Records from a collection
☆ ☆ ☆ ☆
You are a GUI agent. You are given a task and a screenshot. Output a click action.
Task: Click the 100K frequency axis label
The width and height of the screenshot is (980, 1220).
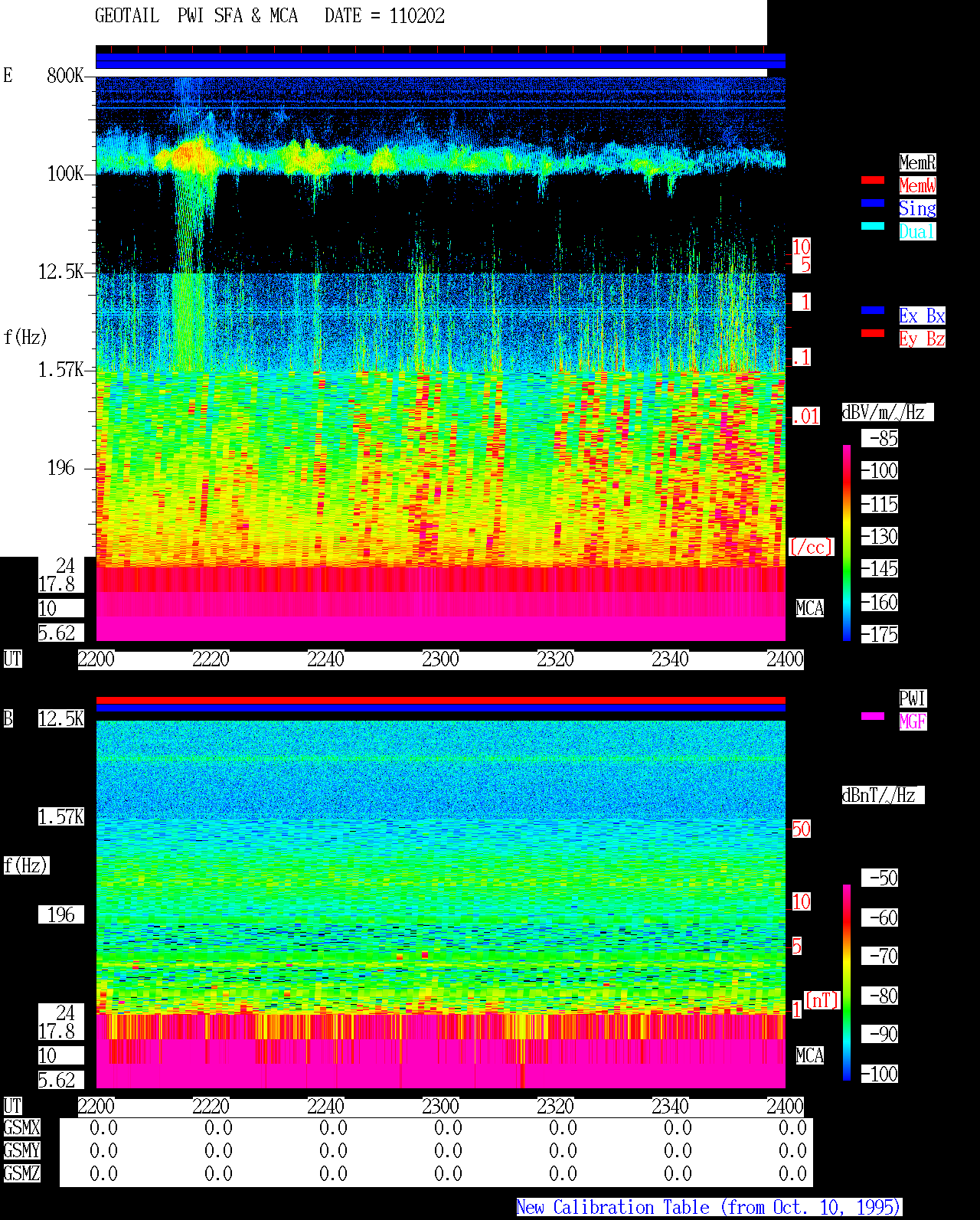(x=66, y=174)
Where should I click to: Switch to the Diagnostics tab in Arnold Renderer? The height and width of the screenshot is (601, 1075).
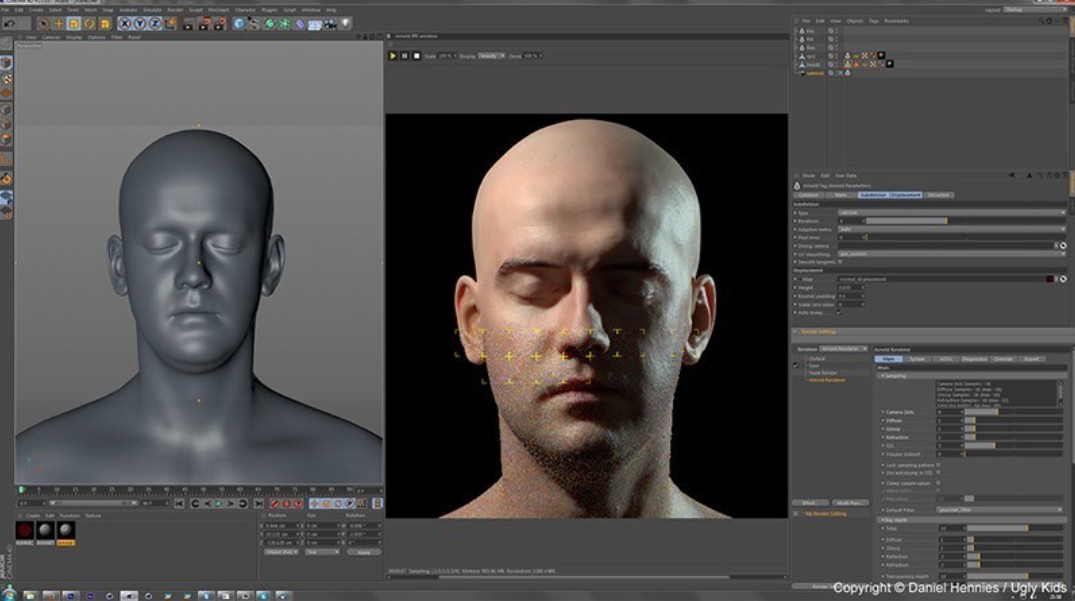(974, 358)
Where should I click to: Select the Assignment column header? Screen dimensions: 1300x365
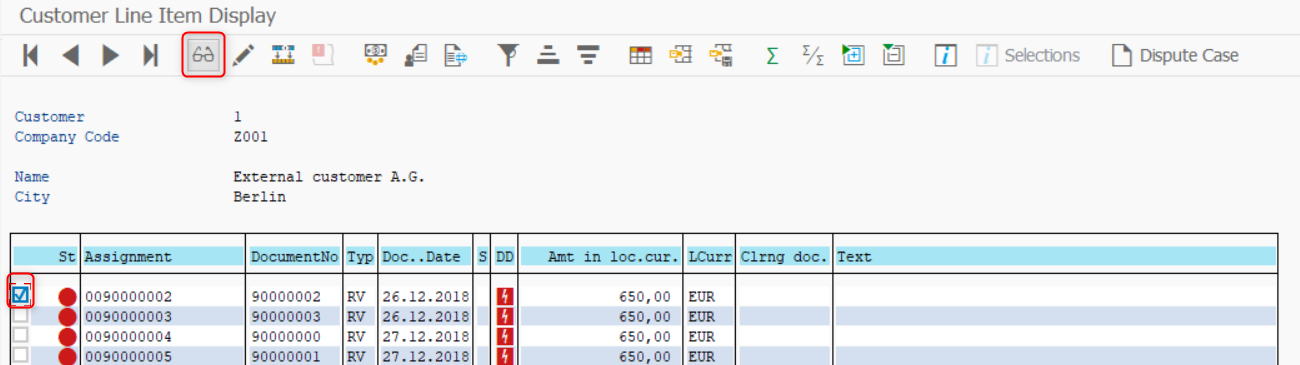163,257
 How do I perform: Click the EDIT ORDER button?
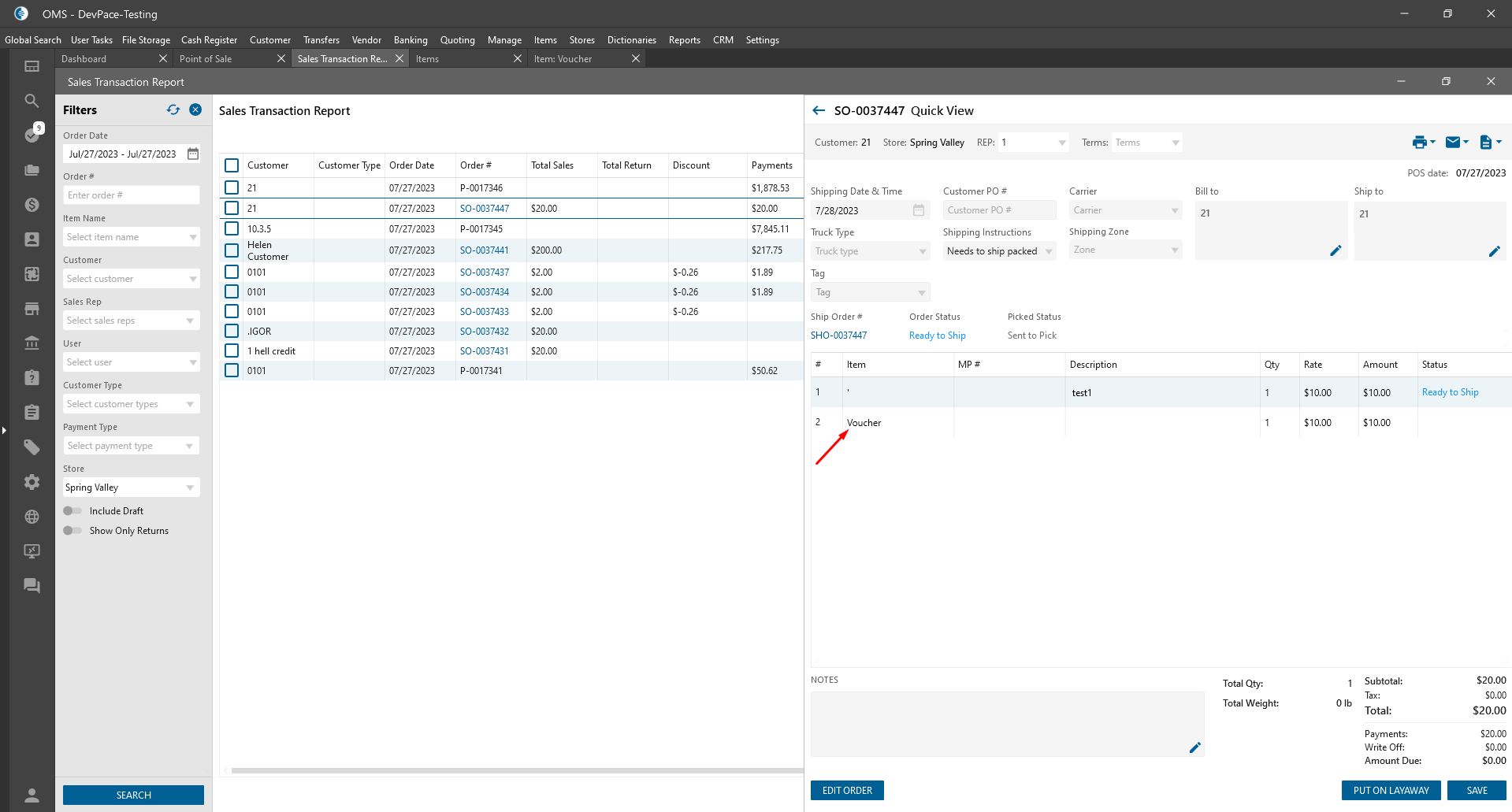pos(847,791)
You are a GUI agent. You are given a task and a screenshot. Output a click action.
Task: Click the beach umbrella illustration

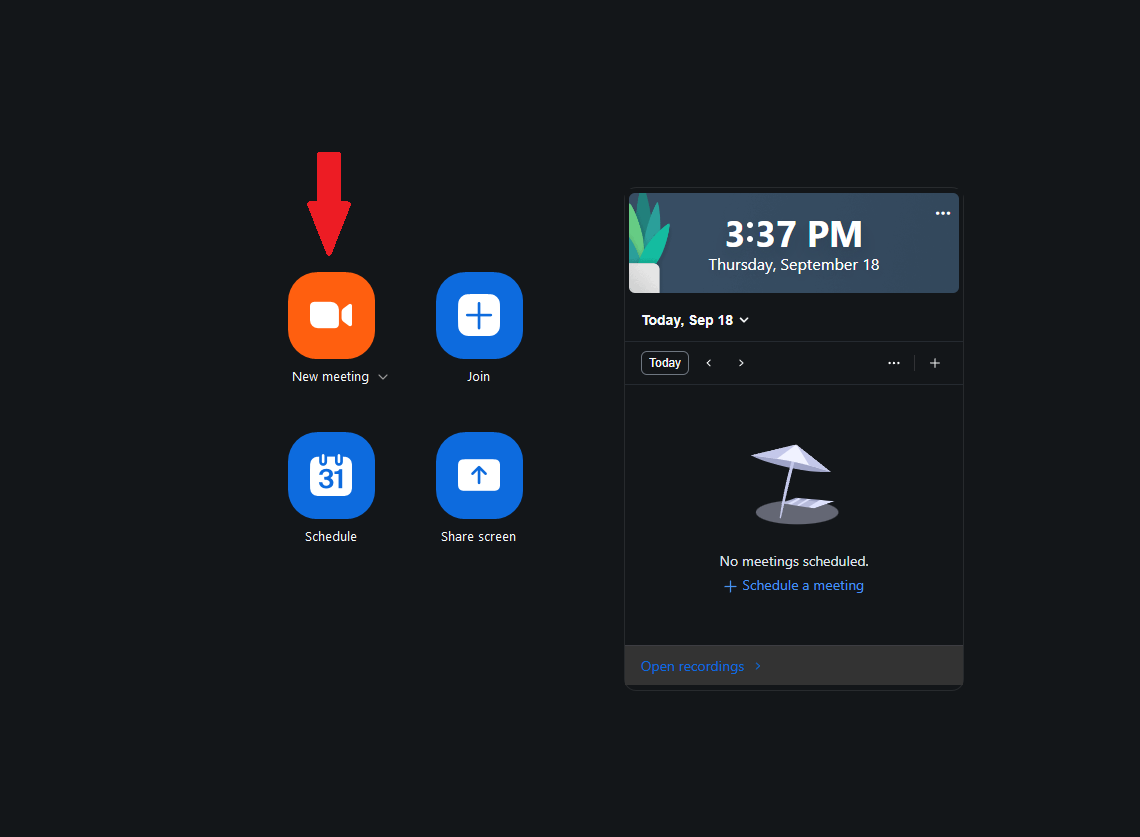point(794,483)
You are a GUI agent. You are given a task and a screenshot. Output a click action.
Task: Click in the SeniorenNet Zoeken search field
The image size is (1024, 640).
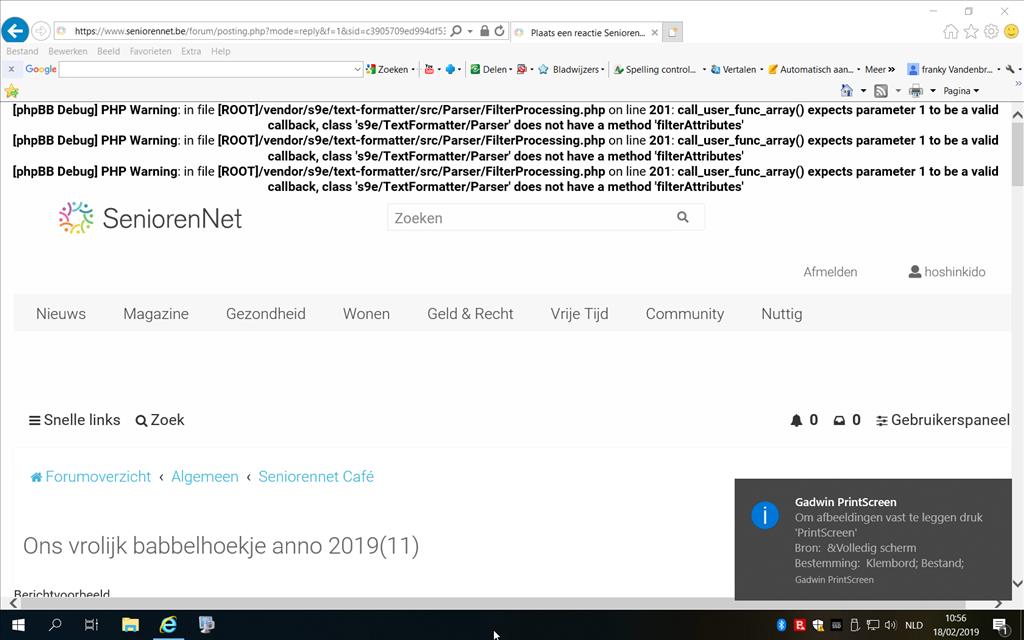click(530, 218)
☆ ☆ ☆ ☆
**What is expected**
Beginning at the line that contains "Where should I click to: Select", copy each remaining line of the records exactly, through the final one. Omit the pictures.

**Output for this task**
Where should I click to: Select the Assignment column header? Screen dimensions: 1300x365
163,257
 How do I perform: Click the EDIT ORDER button?
pos(847,791)
You are a GUI agent. You are given a task and a screenshot. Output a click action.
Task: Click the beach umbrella illustration

point(794,483)
You are a GUI agent. You are given a task and a screenshot. Output a click action.
Task: Click in the SeniorenNet Zoeken search field
The image size is (1024, 640).
click(530, 218)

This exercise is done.